Tools used to rate validity of qualitative and quantitative studies. Adapted from Mukadam et al,23 Cooper et al21 and Lord et al.22

Synthesis and analysis of data

In our narrative synthesis of quantitative studies, we prioritised results from higher quality studies and findings on primary outcome measures. Results from lower quality quantitative studies are included in online supplementary table S1. As in our previous work,12 we decided a priori to meta-analyse when there were three or more RCTs investigating sufficiently homogeneous interventions and outcomes. No intervention met these criteria. There are no commonly agreed criteria for excluding qualitative studies based on quality;25–28 therefore, we included all qualitative studies in our ‘thematic synthesis’ of qualitative findings, in line with previous similar reviews19 ,28 and accepted methods.26 ,29 PR extracted data from the qualitative papers' results sections into NVIVO 9 software and inductively coded it in an open-ended, exploratory manner. CC reviewed the data and the coding frame; differences were discussed and codes refined. We then related our descriptive themes to our question of what components of interventions were considered to have worked and to have been practical to implement.30 ,31 PR developed overarching themes that synthesised the evidence and CC further refined emergent themes.

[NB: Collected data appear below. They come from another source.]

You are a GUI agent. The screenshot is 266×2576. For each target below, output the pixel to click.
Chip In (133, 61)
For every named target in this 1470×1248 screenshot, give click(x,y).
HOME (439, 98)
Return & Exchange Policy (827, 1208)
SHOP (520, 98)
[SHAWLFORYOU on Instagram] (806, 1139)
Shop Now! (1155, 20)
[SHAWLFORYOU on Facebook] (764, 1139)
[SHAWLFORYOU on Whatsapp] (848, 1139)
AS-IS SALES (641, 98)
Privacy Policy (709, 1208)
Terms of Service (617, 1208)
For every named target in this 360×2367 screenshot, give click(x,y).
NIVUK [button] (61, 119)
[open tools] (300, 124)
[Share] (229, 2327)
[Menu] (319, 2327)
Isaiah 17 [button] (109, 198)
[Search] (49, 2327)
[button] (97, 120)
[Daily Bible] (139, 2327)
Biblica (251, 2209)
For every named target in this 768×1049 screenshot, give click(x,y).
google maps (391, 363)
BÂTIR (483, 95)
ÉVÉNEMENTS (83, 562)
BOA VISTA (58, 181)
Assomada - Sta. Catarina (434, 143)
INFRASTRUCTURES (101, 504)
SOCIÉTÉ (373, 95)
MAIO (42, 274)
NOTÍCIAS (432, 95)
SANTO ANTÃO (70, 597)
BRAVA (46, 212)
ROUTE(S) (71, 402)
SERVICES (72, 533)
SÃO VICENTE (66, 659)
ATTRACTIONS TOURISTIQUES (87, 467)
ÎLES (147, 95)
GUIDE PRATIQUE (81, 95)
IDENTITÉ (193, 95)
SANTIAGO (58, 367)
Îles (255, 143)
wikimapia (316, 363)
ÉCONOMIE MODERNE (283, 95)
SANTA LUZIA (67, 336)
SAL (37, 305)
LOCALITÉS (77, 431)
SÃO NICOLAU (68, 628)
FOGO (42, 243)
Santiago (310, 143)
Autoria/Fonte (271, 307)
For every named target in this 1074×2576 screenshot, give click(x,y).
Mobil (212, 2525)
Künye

We identified 2537 unique, potentially eligible studies and included 49 relevant papers (see Prisma diagram figure 2 and online supplementary appendix 2 for the PRISMA checklist). We categorised 6 of the 27 qualitative papers and 6 of the 22 quantitative papers as higher quality. The relevant studies took place in the USA,32–43 Sweden,44–52 Australia,53–60 the Netherlands,61–67 the UK,68–70 Norway,71–74 Portugal,75 ,76 Canada,77 ,78 Ireland79 and Germany.80 They describe diverse interventions, including training and delivery of person-centred and relationship-focused care and DCM,36 ,37 ,40 ,43 ,44 ,52 ,53 ,55–57 ,59 ,63 ,66 ,68 ,72–74 ,78 ,79 training in dementia and managing difficult behaviour,41 ,42 ,58 ,60 ,80 communication skills and awareness training,32–34 ,38 ,39 ,62 ,64 ,69 creative and sensory interventions,45–47 ,61 ,65 ,70 ,71 ,75–77 staff supervision interventions,35 ,48–50 restraint minimisation51 and behavioural therapy interventions.67

Findings from high-quality quantitative studies

The higher quality quantitative papers are described in table 1, and the lower quality quantitative papers are described in online supplementary table S1.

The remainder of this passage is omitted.